Problem details:
Go to the line containing "How do I perform: Follow" in the records below and print it and every following line exactly, on through the line containing "This screenshot has width=1145, height=885.", then stop.

Given entries:

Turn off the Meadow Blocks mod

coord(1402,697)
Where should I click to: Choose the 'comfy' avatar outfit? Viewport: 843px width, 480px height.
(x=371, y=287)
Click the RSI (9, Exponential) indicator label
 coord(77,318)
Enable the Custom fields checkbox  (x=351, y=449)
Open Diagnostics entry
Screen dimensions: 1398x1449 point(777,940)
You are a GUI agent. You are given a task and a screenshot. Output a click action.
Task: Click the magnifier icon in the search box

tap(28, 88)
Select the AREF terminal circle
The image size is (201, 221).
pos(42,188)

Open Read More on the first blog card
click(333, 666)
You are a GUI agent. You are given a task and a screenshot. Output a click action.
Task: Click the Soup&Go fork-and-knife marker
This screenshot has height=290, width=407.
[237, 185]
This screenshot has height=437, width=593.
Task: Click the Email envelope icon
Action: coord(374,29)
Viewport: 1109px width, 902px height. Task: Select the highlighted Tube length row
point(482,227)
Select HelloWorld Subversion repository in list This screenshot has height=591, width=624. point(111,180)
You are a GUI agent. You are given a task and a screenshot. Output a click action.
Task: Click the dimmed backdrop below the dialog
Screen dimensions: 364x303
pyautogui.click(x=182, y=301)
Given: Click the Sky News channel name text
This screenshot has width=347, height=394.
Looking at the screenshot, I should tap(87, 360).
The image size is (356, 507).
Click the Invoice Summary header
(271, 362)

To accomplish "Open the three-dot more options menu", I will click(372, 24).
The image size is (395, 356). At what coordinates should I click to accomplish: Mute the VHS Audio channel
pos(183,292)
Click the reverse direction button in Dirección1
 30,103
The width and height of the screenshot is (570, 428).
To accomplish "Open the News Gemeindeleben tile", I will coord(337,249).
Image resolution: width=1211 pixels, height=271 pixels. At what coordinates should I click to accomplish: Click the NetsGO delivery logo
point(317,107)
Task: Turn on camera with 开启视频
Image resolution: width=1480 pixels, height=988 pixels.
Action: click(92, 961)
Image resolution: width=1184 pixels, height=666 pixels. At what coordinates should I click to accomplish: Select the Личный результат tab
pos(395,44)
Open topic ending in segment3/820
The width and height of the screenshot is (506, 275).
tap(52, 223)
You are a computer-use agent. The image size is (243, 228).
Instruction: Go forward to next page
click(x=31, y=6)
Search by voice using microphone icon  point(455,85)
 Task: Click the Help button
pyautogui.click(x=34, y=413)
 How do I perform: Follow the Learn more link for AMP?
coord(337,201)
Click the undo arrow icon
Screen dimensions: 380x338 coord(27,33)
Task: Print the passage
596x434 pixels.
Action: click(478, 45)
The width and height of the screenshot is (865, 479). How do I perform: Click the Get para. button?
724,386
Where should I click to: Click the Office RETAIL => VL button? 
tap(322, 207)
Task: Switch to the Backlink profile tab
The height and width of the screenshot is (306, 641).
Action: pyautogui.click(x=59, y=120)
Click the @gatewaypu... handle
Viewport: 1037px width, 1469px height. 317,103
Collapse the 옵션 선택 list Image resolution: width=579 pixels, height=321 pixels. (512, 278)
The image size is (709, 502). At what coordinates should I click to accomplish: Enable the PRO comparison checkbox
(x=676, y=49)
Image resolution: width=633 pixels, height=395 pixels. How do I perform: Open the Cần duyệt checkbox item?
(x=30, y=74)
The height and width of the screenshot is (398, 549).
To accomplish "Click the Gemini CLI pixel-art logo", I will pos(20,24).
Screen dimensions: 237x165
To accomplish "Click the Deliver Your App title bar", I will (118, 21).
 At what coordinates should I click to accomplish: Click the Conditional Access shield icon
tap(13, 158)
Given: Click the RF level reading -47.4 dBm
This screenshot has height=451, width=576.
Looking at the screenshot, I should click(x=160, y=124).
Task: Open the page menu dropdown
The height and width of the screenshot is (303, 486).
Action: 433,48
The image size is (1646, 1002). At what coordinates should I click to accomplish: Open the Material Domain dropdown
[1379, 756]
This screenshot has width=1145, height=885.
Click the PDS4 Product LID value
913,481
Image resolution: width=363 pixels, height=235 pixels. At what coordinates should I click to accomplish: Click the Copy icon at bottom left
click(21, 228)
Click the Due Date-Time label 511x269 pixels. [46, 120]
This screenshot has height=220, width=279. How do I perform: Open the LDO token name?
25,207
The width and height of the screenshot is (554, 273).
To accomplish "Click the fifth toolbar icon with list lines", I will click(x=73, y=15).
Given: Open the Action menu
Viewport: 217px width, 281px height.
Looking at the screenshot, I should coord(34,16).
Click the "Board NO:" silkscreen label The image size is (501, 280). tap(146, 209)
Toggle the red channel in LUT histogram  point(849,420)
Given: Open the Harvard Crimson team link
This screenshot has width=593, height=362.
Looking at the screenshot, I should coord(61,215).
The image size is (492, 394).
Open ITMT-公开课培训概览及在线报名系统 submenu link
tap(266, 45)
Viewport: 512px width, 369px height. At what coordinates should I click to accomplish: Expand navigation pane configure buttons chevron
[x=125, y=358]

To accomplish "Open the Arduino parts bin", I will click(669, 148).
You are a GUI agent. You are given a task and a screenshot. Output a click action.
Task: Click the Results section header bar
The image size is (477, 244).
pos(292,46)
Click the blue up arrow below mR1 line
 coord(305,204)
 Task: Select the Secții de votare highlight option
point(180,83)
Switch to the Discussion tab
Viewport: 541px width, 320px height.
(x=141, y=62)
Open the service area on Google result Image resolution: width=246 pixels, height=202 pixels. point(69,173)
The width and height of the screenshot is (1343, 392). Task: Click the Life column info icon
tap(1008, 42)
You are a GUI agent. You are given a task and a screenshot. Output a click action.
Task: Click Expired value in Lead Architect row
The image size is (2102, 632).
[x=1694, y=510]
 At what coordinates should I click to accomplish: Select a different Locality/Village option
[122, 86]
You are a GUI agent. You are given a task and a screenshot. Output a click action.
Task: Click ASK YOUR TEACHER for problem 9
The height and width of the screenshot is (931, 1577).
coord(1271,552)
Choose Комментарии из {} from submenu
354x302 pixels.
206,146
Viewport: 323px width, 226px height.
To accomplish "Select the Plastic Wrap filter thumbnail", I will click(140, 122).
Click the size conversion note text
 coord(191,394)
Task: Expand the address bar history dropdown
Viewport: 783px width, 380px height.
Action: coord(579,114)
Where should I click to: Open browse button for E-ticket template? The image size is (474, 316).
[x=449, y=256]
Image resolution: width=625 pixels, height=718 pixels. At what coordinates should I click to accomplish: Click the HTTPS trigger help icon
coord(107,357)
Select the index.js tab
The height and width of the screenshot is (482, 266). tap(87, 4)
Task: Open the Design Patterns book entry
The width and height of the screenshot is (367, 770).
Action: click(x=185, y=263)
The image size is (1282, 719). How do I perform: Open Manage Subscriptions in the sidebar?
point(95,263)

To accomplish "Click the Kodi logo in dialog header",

Response for this exercise:
 How do I perform: Follow the Learn more link for AMP?
coord(337,201)
Click the undo arrow icon
Screen dimensions: 380x338 coord(27,33)
Task: Print the passage
596x434 pixels.
Action: click(478, 45)
The width and height of the screenshot is (865, 479). How do I perform: Click the Get para. button?
724,386
Where should I click to: Click the Office RETAIL => VL button? 
tap(322, 207)
Task: Switch to the Backlink profile tab
The height and width of the screenshot is (306, 641).
Action: pyautogui.click(x=59, y=120)
Click the @gatewaypu... handle
Viewport: 1037px width, 1469px height. 317,103
Collapse the 옵션 선택 list Image resolution: width=579 pixels, height=321 pixels. (512, 278)
The image size is (709, 502). At what coordinates should I click to accomplish: Enable the PRO comparison checkbox
(x=676, y=49)
Image resolution: width=633 pixels, height=395 pixels. How do I perform: Open the Cần duyệt checkbox item?
(x=30, y=74)
The height and width of the screenshot is (398, 549).
To accomplish "Click the Gemini CLI pixel-art logo", I will pos(20,24).
Screen dimensions: 237x165
To accomplish "Click the Deliver Your App title bar", I will (118, 21).
 At what coordinates should I click to accomplish: Click the Conditional Access shield icon
tap(13, 158)
Given: Click the RF level reading -47.4 dBm
This screenshot has height=451, width=576.
Looking at the screenshot, I should click(x=160, y=124).
Task: Open the page menu dropdown
The height and width of the screenshot is (303, 486).
Action: 433,48
The image size is (1646, 1002). At what coordinates should I click to accomplish: Open the Material Domain dropdown
[1379, 756]
This screenshot has width=1145, height=885.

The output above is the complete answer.